■ **Text block**
- The Pirate Party
- Leader: Mikael Enmalm
- Secretary-General: Kevin Stenberg
- Founder: Rick Falkvinge
- Founded: 1 January 2006
- Headquarters: piratpartiet.se
- Youth wing: Young Pirate
- Membership (15 March 2020): 1,884
- Ideology: Pirate politics
- European Parliament group: The Greens–European Free Alliance
- International affiliation: Pirate Parties International
- European political alliance: European Pirate Party
- Colours: Purple
- Parliament:: 0 / 349
- European Parliament:: 0 / 21
- County councils: 0 / 1,696
- Municipal councils: 0 / 12,700

Website
- piratpartiet.se

= Pirate Party (Sweden) =

Swedish political party focused on information sharing

The Pirate Party (Piratpartiet) is a political party in Sweden founded in 2006. Its sudden popularity has given rise to parties with the same name and similar goals across Europe and worldwide, forming the International Pirate Party movement.

The Pirate Party was initially formed to reform laws regarding copyright and patents. The party agenda includes support for strengthening the individual's right to privacy, both on the Internet and in everyday life, and the transparency of state administration. The Pirate Party has intentionally chosen to be bloc independent of the traditional left-right scale to pursue their political agenda with all mainstream parties. The party originally stayed neutral on other matters, but started broadening into other political areas in 2012.

The Pirate Party participated in the 2006 Riksdag elections and gained 0.63% of the votes, making them the third largest party outside parliament. In terms of membership, it passed the Green Party in December 2008, the Left Party in February 2009, the Liberal People's Party and the Christian Democrats in April 2009, and the Centre Party in May 2009, making it, for the time being, the third largest political party in Sweden by membership. The Pirate Party's associated youth organisation, Young Pirate (Ung Pirat), was, for a part of 2009 and 2010, the largest political youth organisation in Sweden by membership count.

The Pirate Party came fifth in the 2009 European Parliament elections with 7.13% of the vote and one MEP (increasing to two after ratification of the Lisbon Treaty). Christian Engström became the first MEP for the party, and Amelia Andersdotter took the second seat on 1 December 2009.

Rick Falkvinge, founder of the party, stepped down on 1 January 2011 after five years as party leader, making vice leader Anna Troberg the party leader.

■ **Task set**
[1] Do these statements agree with the text about Sweden's Pirate Party? Answer yes or no for each and quote the words from the text that decide it.
(a) The party was founded in 2006.
(b) The party placed third in the 2009 European Parliament elections.
(c) Anna Troberg was vice leader before she became party leader.
[2] Go on with the text about Sweden's Pirate Party, starting after its last sentence.
The records have nothing to do with the text about Sweden's Pirate Party.

■ **Supplied records**
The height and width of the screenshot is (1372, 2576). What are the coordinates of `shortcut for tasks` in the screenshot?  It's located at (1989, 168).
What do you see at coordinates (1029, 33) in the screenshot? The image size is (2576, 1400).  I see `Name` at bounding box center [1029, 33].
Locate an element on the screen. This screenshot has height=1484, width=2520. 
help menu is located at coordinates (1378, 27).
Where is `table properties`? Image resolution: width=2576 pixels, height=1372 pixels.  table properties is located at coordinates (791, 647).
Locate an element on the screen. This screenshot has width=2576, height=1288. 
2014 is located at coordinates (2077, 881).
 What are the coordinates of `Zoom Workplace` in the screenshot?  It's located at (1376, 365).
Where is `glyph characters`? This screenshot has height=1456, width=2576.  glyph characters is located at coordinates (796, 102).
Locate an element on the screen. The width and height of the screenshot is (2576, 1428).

■ **Outputs in order**
[1]
(a) Yes: "founded in 2006"
(b) No: "came fifth in the 2009 European Parliament elections"
(c) Yes: "making vice leader Anna Troberg the party leader"

[2]
On 1 December 2014, Anna Troberg announced that she would not be available for re-election in 2015 after her term ended on 31 December 2014.

During the autumn meeting in 2024 Mikael Enmalm was elected party leader and Kevin Stenberg was elected secretary general of the party.

== Declaration of principles ==

The Pirate Party believes that people with an access to free communication, culture and knowledge grow, feel better and create a more enjoyable and humane society for everyone to live in. We see modern information technology opening up possibilities for people to take action for their own lives and participate in affecting the development of society. We see how a freer flow of information enables thoughts, cultural creation and the economy to grow.
— The Pirate Party's 4th declaration of principles

The party advocates a severe reduction of economic sole right of copyrighted works, which today exist for 70 years after the creator's death. They also advocate releasing all non-commercial sharing of copyrighted material, which means that all films, phonograms and programs can be shared freely as long as the operation isn't run commercially.

The party also has personal privacy as a core value, and is critical towards laws such as ACTA, IPRED, the Telecoms Package, and the change in legislation regulating the National Defence Radio Establishment (FRA).

The party advocates strengthened individual privacy, are against the Data Retention Directive, wants to elevate secrecy of correspondence to general secrecy of communication, and create a constitutional right to privacy. The party also seeks to modify the laws of intellectual property (copyright and patent), but doesn't want to change the laws of trademarks or industrial design rights. The party views itself as a defender of the individual's civil rights especially with regards to surveillance, government accountability and political and business corruption.

Before the Swedish general election of 2010, the party stayed neutral in all other political matters, and could be considered a single-issue party. After 2010 the party started opening up for a broader political agenda. A new declaration of principles was formed in 2011; at the spring member meeting in 2012, several new political standpoints were decided on areas such as school, research and health care.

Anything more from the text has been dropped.